From Essendon District, McCabe was a defender and was part of Fitzroy's inaugural VFL match in 1897. He spent another season at Fitzroy before crossing to St Kilda, which he captained in 1901. Finally, McCabe played for South Melbourne, but finished his 148-game career without making a single finals appearance, which was a VFL record at the time.

He crossed to Williamstown in the VFA early in the 1907 season and was full-back in the premiership team of that year, 'Town's first pennant-winning side.
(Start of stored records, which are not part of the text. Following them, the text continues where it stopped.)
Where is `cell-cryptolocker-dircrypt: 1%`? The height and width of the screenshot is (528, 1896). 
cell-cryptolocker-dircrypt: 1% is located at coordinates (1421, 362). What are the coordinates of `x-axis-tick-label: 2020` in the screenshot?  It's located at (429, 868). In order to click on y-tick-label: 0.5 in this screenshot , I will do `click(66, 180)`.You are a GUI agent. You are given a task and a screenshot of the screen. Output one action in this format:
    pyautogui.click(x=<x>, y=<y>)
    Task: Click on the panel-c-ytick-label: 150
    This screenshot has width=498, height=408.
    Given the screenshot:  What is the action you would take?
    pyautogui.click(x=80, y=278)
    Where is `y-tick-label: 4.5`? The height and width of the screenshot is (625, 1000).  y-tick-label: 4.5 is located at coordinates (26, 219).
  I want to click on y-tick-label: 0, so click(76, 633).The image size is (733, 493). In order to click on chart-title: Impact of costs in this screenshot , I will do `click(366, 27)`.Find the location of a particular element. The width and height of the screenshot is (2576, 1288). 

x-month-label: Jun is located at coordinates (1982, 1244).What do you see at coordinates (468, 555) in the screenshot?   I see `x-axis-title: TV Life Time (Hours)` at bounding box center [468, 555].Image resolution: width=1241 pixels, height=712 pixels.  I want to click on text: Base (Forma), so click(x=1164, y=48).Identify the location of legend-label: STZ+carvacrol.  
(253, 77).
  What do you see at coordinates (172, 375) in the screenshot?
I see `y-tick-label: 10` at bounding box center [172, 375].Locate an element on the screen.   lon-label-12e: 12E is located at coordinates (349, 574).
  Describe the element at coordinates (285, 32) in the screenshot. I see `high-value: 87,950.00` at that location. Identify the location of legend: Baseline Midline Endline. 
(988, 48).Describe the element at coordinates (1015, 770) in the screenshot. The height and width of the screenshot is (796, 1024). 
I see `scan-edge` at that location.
He played for the Villagers in 1907 and 1908 before crossing to Port Melbourne in 1909 and then returning to Williamstown early in 1910. After two further games he retired, 14 seasons of senior football having finally taken its toll on his body. He played 31 games and kicked 2 goals for Williamstown, and a further 17 matches for Port Melbourne.

McKay was later a boundary umpire for the VFL and in 1918 officiated in a Junction Oval match as the field umpire, replacing Arthur Norden during the third quarter following an injury.